Tão acostumado estava ficando com a proximidade dos seres do outro plano, que até se sentiu bem, como se a deliberação da leitura estivesse sendo apoiada. Se tivesse despedido o Joaquim, o espírito do Roque ali estaria? Por certo não, pois a sua mente ficaria mais absorvida pela ação, já que teria feito malograr os projetos profissionais de uma pessoa que necessita do emprego para sustentar a família. A que ponto estava reduzido o infeliz.

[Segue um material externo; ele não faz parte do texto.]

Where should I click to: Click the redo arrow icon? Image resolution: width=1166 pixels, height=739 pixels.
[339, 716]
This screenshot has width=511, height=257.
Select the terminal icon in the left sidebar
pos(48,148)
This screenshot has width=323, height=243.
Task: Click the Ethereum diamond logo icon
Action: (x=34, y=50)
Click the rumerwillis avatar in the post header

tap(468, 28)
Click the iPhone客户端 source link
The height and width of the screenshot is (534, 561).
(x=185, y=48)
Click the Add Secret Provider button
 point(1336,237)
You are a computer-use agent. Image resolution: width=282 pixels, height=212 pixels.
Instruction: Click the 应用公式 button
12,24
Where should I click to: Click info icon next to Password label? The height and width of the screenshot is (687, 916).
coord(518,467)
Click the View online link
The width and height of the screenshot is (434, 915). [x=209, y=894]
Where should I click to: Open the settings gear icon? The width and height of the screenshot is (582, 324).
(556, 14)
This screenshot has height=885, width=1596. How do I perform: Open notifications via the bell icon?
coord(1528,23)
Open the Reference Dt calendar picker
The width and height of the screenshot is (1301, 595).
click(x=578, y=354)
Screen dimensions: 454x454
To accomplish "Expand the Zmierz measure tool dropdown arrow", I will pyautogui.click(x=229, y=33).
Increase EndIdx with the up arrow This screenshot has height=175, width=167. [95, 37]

Fernando não teve dúvida de que as questões iam sendo respondidas por inspiração. Era como se o Roque lhe desse as informações diretas para a mente. Não seria diferente na telepatia. Conversava, pois, a distância. A sensação era muito agradável. Enquanto isso, o livro jazia aberto à sua frente, inútil.

Resolveu que começaria pelo início. Se as letras se embaralhassem, voltaria. Tinha tempo. Aos poucos, foi impregnando-se no texto. A realidade tangível foi perdendo a vitalidade de contacto. Alcançou concentração.

Ao meio-dia, despertou. Estava atrasado. Nem pensou em comer. Se Dolores não tiver almoçado, iriam lanchar juntos. Será que os médicos teriam alguma resposta?